Diagnostic/épreuves : Le diagnostic de ZSD est établi chez un proband présentant les résultats cliniques et biochimiques suggestifs ci-dessus par l’identification de variants pathogènes bialéliques dans l’un des 13 gènes ZSD-PEX connus. Un variant PEX6, p.Arg860Trp, a été associé à la ZSD à l’état hétérozygote en raison d’un déséquilibre d’expression allélique dépendant du fond allélique.
Prise en charge : Traitement des manifestations : L’accent est mis sur le traitement symptomatique et peut inclure une gastrostomie pour fournir des calories adéquates, des prothèses auditives, l’ablation de la cataracte, des lunettes pour corriger les erreurs de réfraction, une supplémentation en vitamines liposolubles et une supplémentation en acide cholique ; les varices peuvent être traitées par des thérapies sclérosantes ; des médicaments antiépileptiques, des services d’intervention précoce pour le retard de développement et la déficience intellectuelle ; un traitement de substitution surrénalien ; une supplémentation en vitamine D et la prise en compte des bisphosphonates pour l’ostéopénie ; un traitement selon le dentiste pour l’amélogénèse imparfaite. Le traitement de soutien pour les calculs d’oxalate rénal comprend l’hydratation, la lithotripsie et l’intervention chirurgicale. Des vaccins annuels contre la grippe et le virus respiratoire syncytial doivent être fournis.
Surveillance : La croissance et la nutrition doivent être évaluées à chaque visite. Évaluations audiologiques et ophtalmologiques annuelles ; surveillance annuelle de la fonction hépatique et des facteurs de coagulation, et échographie et/ou fibroscan pour évaluer l’architecture du foie ; surveillance des changements dans l’activité convulsive ; IRM de la tête pour évaluer les changements de la substance blanche pouvant expliquer les changements dans les capacités cognitives et/ou motrices ; surveillance des progrès du développement et des besoins éducatifs ; taux d’ACTH et de cortisol à l’âge d’un an et chaque année par la suite. Examens dentaires tous les six mois. Rapport annuel oxalate/créatinine dans l’urine avec prise en compte de l’imagerie rénale lors de l’imagerie hépatique. Évaluation des besoins de la famille à chaque visite.

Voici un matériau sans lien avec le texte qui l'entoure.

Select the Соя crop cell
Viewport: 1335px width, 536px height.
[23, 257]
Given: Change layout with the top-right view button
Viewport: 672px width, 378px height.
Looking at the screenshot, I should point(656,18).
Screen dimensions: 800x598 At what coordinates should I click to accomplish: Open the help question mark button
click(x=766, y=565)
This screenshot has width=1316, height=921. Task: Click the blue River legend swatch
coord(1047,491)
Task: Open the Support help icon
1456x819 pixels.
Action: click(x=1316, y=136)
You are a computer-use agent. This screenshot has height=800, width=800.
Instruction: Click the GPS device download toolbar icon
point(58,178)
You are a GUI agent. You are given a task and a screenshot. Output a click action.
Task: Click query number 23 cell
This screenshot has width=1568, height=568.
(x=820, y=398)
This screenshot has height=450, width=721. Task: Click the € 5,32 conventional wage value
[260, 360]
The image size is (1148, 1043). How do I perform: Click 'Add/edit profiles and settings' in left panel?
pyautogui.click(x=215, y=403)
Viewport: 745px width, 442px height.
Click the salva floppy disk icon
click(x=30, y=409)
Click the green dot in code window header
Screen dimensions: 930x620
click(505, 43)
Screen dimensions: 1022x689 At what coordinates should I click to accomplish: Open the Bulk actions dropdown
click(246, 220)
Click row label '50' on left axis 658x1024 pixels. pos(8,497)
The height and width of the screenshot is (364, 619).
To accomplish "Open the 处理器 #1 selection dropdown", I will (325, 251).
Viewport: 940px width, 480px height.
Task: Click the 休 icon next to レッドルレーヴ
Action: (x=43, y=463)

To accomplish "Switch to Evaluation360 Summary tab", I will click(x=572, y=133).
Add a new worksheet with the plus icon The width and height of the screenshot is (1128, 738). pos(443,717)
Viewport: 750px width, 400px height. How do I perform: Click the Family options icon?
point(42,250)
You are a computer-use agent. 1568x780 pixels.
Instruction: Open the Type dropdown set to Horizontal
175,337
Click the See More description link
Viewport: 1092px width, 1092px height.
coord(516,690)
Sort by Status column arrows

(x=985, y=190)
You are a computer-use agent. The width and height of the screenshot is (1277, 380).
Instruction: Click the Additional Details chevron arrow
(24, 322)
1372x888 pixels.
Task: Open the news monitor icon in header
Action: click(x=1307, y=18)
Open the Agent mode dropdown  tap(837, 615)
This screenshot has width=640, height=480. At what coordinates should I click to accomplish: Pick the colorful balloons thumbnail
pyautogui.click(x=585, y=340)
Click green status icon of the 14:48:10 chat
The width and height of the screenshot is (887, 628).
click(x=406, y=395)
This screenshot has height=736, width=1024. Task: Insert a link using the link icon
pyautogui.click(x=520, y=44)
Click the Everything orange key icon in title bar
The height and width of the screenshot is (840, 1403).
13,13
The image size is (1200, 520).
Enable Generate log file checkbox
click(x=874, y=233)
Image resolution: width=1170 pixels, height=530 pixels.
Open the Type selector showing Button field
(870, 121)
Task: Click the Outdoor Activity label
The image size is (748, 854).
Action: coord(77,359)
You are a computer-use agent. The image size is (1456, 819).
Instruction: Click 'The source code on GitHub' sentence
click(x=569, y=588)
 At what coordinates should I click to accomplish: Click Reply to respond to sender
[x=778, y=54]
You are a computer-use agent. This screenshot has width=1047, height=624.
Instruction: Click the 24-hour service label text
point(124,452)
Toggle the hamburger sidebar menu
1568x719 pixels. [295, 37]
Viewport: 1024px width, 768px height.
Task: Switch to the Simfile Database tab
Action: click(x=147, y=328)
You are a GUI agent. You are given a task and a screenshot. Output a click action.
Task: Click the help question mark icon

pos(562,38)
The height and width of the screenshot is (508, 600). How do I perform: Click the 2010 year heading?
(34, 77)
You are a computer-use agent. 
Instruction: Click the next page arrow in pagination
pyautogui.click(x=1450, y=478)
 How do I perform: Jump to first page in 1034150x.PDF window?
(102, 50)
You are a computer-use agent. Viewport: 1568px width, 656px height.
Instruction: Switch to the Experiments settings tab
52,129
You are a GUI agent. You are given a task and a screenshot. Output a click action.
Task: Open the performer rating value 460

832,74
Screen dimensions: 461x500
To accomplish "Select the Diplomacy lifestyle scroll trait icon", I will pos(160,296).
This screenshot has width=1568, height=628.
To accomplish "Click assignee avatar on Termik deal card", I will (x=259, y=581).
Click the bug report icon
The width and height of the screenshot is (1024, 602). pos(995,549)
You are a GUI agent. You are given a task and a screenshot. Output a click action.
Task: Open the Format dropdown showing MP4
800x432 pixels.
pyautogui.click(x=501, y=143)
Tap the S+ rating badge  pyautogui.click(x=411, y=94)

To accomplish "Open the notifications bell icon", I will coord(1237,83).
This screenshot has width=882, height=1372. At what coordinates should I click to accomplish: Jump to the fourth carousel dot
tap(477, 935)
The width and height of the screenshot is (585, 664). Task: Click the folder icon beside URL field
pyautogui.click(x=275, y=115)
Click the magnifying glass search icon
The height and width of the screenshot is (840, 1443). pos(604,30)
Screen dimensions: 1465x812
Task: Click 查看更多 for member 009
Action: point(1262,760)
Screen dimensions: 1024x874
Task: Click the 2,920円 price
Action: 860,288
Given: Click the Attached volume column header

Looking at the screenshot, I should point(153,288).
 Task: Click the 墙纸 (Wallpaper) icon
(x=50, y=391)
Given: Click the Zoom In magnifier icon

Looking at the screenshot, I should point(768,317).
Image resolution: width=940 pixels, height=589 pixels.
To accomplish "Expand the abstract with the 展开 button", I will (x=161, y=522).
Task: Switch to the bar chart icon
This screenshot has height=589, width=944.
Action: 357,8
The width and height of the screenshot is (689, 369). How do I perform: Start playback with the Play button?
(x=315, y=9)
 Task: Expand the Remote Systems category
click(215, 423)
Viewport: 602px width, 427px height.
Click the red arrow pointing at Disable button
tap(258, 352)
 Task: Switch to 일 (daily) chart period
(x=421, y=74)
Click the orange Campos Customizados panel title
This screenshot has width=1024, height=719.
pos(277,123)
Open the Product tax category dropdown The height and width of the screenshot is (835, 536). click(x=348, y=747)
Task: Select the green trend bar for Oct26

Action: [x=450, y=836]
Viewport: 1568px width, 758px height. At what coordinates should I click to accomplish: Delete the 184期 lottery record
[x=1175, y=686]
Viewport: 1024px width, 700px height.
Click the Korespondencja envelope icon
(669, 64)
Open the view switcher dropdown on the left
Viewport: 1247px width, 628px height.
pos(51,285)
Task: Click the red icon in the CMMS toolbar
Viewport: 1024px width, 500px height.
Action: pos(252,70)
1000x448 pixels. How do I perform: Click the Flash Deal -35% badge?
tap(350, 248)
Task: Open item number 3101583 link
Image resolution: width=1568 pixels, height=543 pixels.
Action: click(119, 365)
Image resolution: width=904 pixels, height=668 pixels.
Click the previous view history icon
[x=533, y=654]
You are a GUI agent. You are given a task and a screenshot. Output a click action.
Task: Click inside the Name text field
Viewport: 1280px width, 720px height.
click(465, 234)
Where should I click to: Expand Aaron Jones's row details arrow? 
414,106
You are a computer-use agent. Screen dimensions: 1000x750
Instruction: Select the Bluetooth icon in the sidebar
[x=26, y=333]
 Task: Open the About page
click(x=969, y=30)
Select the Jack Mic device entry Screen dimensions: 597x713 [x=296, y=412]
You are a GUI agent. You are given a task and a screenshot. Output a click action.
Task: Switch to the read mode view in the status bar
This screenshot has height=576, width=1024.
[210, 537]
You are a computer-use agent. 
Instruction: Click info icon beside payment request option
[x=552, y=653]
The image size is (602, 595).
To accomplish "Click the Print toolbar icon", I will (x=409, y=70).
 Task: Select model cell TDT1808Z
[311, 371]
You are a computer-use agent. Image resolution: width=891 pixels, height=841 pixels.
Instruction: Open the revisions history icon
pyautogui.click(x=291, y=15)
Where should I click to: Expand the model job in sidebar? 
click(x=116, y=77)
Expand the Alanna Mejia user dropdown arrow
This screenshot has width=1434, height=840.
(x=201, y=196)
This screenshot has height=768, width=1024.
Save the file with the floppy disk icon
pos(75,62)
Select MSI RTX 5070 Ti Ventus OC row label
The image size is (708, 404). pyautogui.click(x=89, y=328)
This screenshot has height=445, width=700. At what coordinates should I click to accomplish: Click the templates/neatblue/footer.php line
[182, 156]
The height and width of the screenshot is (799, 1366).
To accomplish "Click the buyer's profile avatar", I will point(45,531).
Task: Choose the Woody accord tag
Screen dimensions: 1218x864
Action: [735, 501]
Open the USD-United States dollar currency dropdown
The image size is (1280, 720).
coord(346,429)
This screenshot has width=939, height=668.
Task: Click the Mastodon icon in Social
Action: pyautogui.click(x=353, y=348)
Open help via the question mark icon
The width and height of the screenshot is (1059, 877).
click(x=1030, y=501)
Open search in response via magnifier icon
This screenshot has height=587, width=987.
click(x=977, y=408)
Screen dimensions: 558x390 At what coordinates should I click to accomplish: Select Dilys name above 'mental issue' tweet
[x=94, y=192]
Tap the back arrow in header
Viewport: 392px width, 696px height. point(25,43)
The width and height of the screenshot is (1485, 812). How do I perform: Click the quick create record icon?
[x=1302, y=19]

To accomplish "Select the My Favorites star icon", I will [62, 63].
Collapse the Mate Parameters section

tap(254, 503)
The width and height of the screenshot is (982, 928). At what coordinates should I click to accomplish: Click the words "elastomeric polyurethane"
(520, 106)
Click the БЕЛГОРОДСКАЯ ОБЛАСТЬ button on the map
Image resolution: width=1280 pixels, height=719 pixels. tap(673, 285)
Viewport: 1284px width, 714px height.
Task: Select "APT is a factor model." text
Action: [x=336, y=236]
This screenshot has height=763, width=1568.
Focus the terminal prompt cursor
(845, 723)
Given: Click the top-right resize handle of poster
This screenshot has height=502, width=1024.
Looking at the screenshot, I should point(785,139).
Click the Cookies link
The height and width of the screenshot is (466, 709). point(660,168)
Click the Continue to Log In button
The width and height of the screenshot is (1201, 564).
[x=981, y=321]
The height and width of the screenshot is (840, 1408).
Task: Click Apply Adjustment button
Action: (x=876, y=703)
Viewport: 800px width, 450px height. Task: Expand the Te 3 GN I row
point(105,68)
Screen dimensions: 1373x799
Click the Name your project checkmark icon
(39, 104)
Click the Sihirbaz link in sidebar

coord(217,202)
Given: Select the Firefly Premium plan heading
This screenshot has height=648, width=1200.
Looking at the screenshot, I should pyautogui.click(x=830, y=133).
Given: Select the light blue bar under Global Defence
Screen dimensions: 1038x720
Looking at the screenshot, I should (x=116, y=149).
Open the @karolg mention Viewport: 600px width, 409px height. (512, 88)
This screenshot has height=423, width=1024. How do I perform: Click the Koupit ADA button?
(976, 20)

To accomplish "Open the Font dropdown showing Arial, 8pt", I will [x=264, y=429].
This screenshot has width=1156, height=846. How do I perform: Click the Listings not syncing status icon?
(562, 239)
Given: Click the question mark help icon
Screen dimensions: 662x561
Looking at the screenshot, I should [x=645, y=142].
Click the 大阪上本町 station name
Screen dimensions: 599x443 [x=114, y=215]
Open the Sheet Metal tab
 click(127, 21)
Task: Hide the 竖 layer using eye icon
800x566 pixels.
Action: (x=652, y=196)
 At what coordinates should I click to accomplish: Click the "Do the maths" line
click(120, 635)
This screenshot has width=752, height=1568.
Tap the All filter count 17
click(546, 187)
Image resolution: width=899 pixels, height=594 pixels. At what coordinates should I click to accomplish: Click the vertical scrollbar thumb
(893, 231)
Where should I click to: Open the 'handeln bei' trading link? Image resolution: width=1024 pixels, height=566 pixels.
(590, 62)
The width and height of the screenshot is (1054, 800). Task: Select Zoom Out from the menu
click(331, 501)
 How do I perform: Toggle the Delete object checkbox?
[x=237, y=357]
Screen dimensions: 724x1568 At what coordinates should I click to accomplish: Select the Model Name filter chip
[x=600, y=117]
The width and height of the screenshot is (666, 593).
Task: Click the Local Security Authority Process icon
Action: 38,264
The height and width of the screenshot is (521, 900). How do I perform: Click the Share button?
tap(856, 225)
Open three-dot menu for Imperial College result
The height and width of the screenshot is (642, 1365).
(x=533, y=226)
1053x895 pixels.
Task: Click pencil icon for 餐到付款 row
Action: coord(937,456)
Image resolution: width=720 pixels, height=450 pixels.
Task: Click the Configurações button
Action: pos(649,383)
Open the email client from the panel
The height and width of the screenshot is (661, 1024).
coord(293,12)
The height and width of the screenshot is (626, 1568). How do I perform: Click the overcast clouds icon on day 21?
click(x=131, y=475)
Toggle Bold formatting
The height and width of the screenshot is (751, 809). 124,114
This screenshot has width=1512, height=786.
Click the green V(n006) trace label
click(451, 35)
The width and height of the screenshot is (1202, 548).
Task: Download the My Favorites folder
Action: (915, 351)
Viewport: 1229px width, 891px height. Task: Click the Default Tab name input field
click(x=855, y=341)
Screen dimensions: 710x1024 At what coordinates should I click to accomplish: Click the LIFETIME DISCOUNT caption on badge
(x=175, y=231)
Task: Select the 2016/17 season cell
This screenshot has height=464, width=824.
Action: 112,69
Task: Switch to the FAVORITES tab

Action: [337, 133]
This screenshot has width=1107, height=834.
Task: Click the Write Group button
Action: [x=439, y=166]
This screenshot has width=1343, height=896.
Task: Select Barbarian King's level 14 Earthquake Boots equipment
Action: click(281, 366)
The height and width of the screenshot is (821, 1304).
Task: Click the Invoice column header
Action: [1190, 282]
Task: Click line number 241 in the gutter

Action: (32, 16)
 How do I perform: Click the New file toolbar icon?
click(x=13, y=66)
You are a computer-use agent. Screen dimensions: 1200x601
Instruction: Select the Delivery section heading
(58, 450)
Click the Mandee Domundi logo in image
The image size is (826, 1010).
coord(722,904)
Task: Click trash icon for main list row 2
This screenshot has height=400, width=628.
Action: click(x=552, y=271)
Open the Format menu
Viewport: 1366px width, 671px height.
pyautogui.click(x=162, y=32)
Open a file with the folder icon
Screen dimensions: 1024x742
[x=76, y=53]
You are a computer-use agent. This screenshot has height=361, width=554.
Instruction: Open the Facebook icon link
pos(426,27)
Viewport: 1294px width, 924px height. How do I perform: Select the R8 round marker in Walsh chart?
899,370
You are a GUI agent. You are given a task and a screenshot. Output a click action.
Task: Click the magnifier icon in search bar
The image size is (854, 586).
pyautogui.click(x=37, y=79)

Conseil génétique : La ZSD est typiquement héritée de manière autosomique récessive (un variant de PEX6, p.Arg860Trp, a été associé à la ZSD à l’état hétérozygote). Au moment de la conception, chaque membre de la fratrie d’un individu présentant des variantes pathogènes bialéliques causant la ZSD a 25 % de chances d’être affecté, 50 % de chances d’être un porteur asymptomatique et 25 % de chances de ne pas être affecté et de ne pas être porteur. Le test de portage pour les parents à risque est possible si les variants pathogènes ont été identifiés chez un membre de la famille atteint. Le test prénatal pour une grossesse à risque accru est possible par un test ADN si les deux variants pathogènes liés à la ZSD ont été identifiés chez un membre de la famille affecté, ou par un test biochimique si les défauts biochimiques ont été confirmés dans des fibroblastes cultivés provenant d’un membre de la famille affecté.